#### Task data

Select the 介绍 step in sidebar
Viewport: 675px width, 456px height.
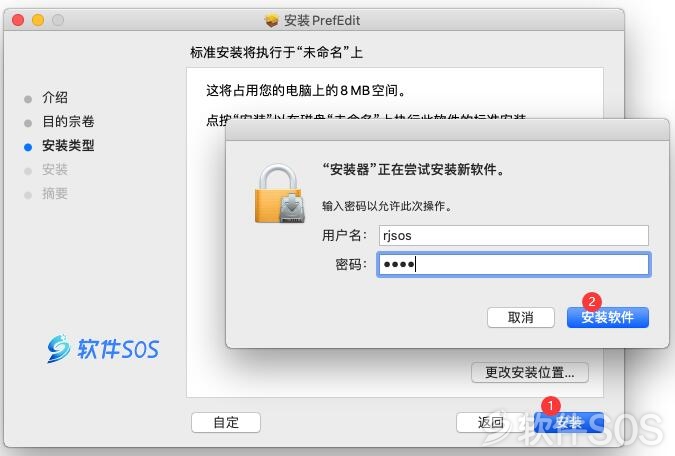[55, 97]
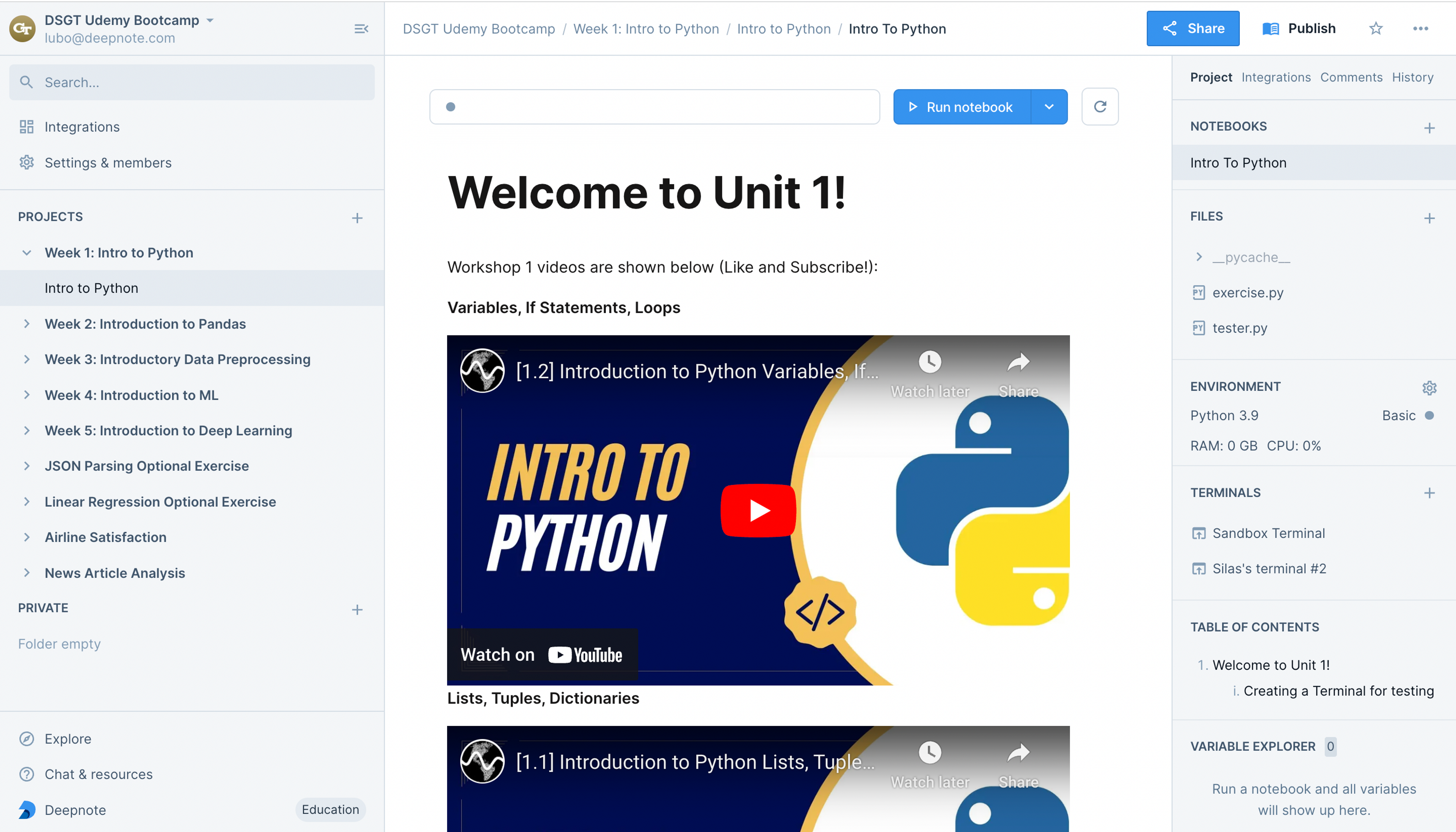
Task: Open the three-dots more options menu
Action: pos(1421,28)
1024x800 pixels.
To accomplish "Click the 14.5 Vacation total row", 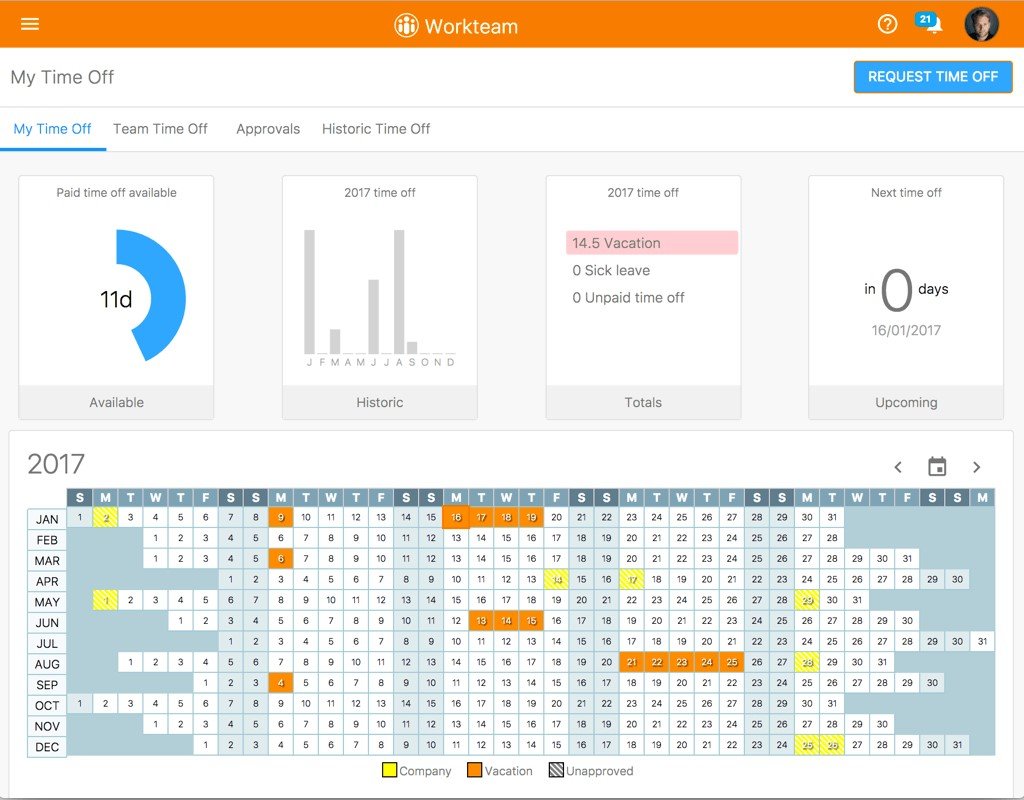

########

Print the records verbatim, without pictures.

Select the 介绍 step in sidebar
Viewport: 675px width, 456px height.
[55, 97]
Task: Open the three-dots more options menu
Action: pos(1421,28)
1024x800 pixels.
To accomplish "Click the 14.5 Vacation total row", 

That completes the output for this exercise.